Daha yasası çıkmadan Başkanı davanıza bakmayız demesine karşın Anayasa Mahkemesi’ne başvurular başlamış bile. İşin kötü yanı, bu davalar yüzünden partilerin kapatılmasına fırsat kalmayacak.

Mahkemeler, Yargıtay, Danıştay derken hakkını elde edemeyen yurttaşın Strasbourg’a gitmeye gerek kalmadan Ankara’da hak aramayı sürdürmesinin neresi olumsuz?

Görüştüler, silahlar sustu, temelli susma umudu doğdu

Görüşmem, küstüm, oynamam diyen Hükümet, BDP ile görüşmeye başladı. Hatta rivayet olur ki, İmralı’nın konukları da çoğalmış ve halen çatışma başlamadı, şehitler de gelmiyor. Yeni anayasa yapacaklarmış, orada Kürtler de tanınacakmış. Neyse ki, Başbakanımız aslanlar gibi “anadilde eğitime geçit vermem” diyor.

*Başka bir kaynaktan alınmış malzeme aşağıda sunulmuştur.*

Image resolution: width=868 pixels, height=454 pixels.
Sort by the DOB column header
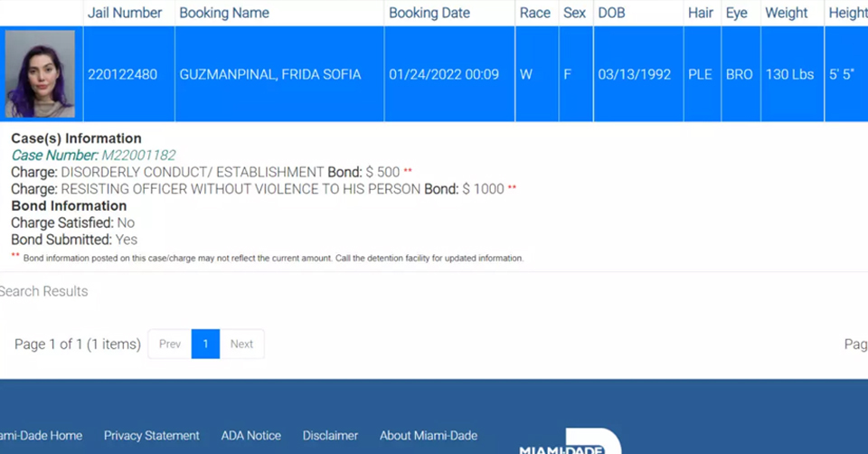[611, 13]
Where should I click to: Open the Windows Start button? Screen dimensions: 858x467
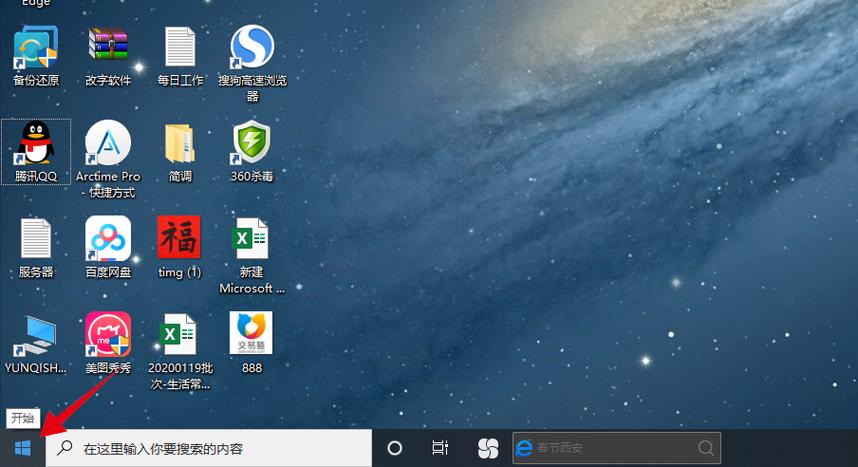point(22,448)
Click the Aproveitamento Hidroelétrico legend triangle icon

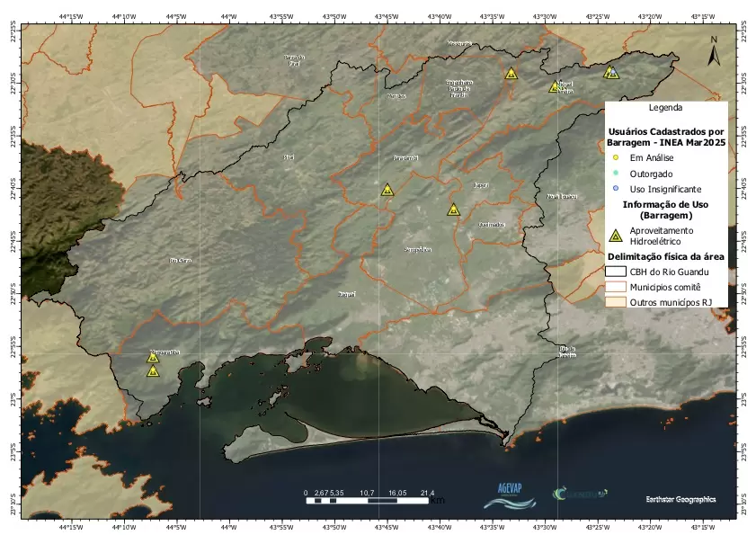click(616, 236)
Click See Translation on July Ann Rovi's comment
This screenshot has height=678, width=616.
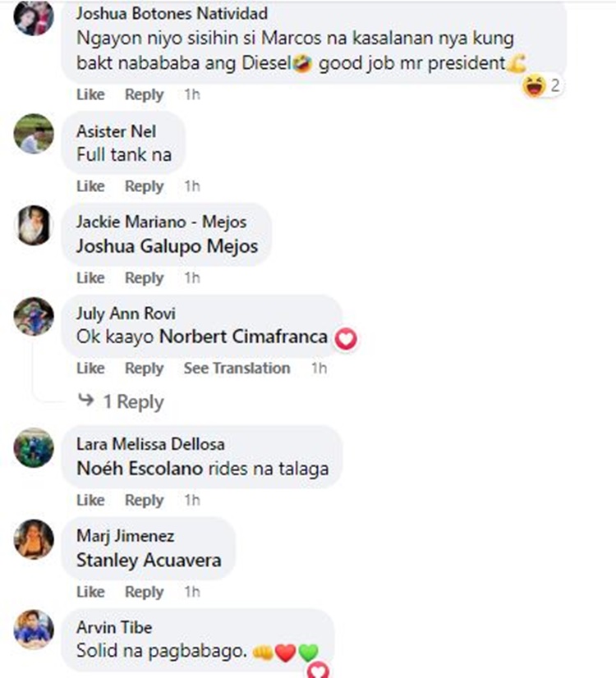pos(237,369)
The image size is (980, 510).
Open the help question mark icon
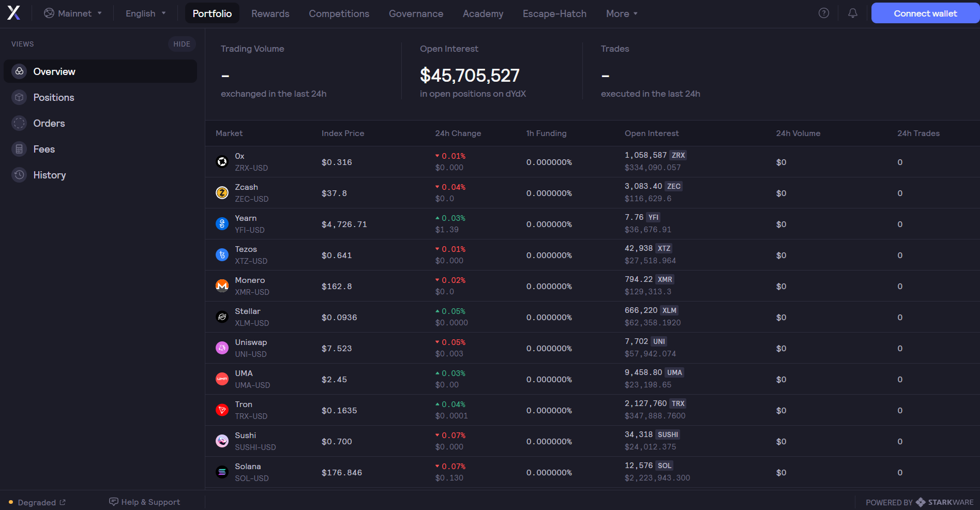click(x=824, y=13)
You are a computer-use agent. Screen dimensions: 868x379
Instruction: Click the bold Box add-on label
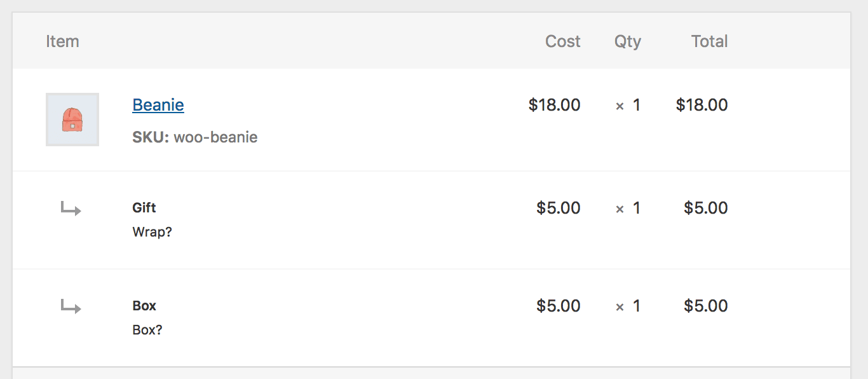click(144, 306)
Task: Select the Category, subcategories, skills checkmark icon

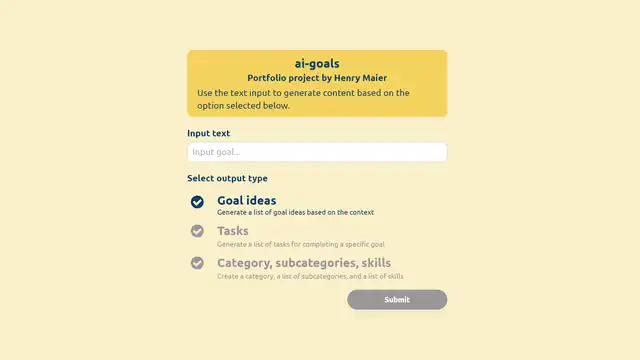Action: [x=197, y=263]
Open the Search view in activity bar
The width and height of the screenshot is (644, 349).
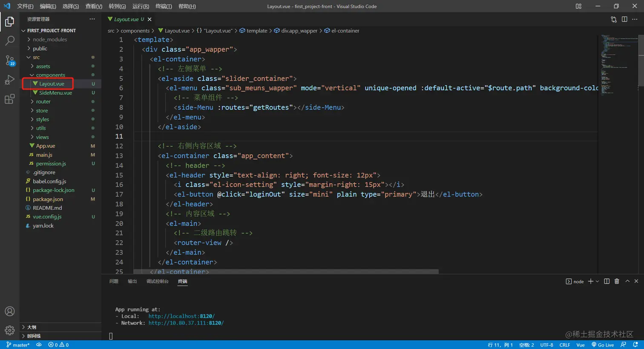9,40
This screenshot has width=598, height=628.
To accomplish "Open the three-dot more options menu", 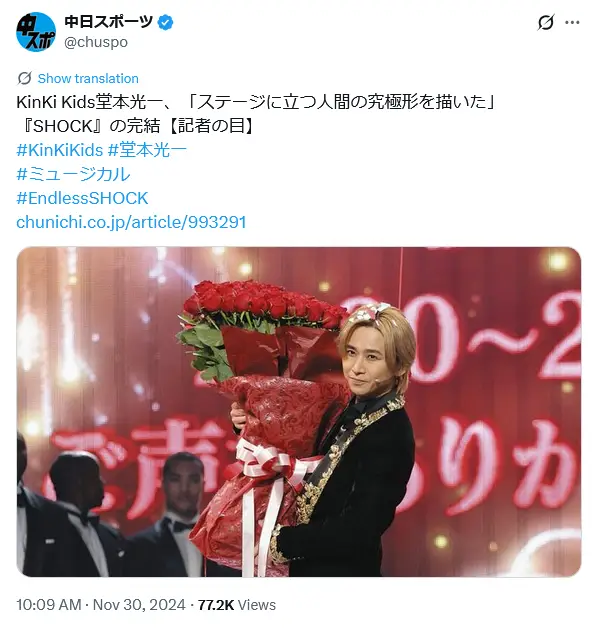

Bayram öncesi 9 PKK’linin öldürülmesi, bayramdan sonra Hakkari’de yaşanan 9 köylünün öldüğü mayınlı katliam bile 20 Eylül’e kadar ilan edilen eylemsizlik sürecinin uzamasına engel olamadı. Bu arada Hükümet ile BDP görüşmeleri başladı. Son haberler, PKK’nin silahlı unsurlarının sınır dışına çekildiği. Kürt sorununun demokratik yollarla çözülmesinin umudu belirdi, az bir şey mi?

Yersiz Tartışmalar


Bütün suç % 58’de, anayasa değişikliğine Evet oyu verenlerde. Hele hele şu “AKP den fazla Akp’ci olanlar” yok mu, bütün suç onların, hani Allianoi kumla örtülüp yok ediliyor ya o da onların suçu. Bilmezler ki, ‘geçici 15. maddenin kaldırılması’, ‘sivillerin askeri mahkemelerde yargılanamayacağı’, “ceza soruşturması nedeniyle hakim kararı olmadan yurtdışı yasağı konamayacağı”, “siyasi ve dayanışma grevi yasağının kalkması”na ilişkin değişikliklerin altında ‘kültürel varlıkları yok edin’ yazıyor. Uyarma ve kınama cezaları dahil bütün disiplin cezaları, HSYK ve Yüksek Askeri Şura kararları yargı denetimine açıldı ya mahkemelerin yükü arttı, o yüzden Allianoi’yi sıra gelmiyor.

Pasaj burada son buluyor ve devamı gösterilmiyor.